■ Task
For the data below, give again exactly the lines from the one containing "Click the TYPE" through the one containing "1152x720 pixels.", both ends included, and no others.

(Collected data)
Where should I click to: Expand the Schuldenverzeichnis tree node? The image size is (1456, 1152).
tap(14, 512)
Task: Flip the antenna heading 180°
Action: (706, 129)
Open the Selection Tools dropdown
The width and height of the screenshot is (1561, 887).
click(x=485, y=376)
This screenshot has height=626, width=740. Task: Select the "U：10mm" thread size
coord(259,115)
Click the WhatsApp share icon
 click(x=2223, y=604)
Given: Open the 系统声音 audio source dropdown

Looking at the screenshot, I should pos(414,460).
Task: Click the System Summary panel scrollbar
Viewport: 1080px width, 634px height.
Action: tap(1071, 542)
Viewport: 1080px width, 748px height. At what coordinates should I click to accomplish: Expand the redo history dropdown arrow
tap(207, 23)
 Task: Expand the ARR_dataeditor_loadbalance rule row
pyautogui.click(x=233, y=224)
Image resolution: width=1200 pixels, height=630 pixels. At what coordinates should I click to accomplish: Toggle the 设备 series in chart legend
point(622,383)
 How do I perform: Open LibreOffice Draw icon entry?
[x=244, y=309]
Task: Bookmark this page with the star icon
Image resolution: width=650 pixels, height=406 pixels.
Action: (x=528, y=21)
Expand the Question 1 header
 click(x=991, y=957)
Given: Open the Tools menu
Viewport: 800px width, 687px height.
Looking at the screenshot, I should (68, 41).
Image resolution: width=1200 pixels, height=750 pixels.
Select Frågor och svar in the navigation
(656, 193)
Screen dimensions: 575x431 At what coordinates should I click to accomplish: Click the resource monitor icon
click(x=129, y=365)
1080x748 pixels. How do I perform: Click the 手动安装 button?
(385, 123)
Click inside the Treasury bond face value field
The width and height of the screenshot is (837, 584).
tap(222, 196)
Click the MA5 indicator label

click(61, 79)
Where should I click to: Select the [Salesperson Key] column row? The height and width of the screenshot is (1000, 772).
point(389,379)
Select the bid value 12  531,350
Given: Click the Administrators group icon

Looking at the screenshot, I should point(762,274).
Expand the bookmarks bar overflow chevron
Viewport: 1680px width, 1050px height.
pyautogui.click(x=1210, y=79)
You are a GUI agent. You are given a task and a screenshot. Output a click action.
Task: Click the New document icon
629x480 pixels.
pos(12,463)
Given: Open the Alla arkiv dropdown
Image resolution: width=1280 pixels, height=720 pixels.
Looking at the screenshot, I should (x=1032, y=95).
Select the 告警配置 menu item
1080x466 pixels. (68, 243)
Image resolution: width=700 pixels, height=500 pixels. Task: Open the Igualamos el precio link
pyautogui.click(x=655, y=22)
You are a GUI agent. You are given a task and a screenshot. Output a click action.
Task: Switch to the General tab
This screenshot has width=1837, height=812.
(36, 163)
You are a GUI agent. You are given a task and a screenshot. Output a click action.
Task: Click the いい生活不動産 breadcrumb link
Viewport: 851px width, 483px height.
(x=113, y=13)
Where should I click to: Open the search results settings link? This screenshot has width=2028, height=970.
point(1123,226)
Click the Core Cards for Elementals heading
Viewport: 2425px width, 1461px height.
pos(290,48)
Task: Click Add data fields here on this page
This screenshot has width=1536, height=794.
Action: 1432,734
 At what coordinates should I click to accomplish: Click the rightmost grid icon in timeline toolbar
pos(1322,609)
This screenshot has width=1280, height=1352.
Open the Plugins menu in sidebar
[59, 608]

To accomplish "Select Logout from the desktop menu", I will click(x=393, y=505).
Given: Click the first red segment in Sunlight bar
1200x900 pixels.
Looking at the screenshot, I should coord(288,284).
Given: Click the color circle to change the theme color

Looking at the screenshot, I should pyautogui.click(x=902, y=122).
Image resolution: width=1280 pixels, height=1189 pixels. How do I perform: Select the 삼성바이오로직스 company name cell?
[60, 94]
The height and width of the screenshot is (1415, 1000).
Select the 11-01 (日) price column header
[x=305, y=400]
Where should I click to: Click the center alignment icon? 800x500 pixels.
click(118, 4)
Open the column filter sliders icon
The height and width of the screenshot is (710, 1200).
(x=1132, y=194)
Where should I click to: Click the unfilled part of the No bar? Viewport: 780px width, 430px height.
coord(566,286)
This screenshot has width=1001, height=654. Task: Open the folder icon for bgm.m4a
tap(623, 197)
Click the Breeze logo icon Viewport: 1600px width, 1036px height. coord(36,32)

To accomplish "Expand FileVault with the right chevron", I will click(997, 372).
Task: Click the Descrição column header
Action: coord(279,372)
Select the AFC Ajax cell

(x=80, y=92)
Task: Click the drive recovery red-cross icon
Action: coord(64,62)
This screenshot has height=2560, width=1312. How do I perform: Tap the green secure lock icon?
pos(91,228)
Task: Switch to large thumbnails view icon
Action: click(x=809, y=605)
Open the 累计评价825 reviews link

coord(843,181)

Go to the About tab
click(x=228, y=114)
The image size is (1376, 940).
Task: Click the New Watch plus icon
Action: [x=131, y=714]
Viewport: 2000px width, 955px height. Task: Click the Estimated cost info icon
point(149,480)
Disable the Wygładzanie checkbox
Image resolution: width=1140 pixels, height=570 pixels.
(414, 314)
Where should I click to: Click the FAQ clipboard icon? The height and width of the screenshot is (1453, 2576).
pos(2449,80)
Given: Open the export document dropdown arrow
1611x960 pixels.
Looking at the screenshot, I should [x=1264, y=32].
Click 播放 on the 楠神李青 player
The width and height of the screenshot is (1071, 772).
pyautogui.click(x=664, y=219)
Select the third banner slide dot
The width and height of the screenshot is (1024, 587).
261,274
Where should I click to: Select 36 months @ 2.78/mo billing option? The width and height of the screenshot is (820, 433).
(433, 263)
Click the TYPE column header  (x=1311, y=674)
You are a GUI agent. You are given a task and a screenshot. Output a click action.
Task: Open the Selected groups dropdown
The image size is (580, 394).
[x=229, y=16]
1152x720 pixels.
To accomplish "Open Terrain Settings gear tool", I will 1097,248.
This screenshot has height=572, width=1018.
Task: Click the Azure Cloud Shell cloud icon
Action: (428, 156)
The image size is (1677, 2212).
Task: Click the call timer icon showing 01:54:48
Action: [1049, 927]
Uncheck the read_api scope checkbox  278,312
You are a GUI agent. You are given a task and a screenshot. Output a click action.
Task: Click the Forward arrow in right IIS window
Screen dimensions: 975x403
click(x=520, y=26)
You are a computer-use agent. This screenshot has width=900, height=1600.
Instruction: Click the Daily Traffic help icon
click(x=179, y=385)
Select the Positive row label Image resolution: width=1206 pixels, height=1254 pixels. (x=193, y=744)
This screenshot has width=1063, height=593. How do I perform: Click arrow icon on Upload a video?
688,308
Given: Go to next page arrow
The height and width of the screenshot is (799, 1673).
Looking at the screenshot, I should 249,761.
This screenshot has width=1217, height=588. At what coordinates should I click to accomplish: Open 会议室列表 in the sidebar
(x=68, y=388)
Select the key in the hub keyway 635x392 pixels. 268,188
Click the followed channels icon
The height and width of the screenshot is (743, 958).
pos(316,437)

■ Reply
Click the TYPE column header  (x=1311, y=674)
You are a GUI agent. You are given a task and a screenshot. Output a click action.
Task: Open the Selected groups dropdown
The image size is (580, 394).
[x=229, y=16]
1152x720 pixels.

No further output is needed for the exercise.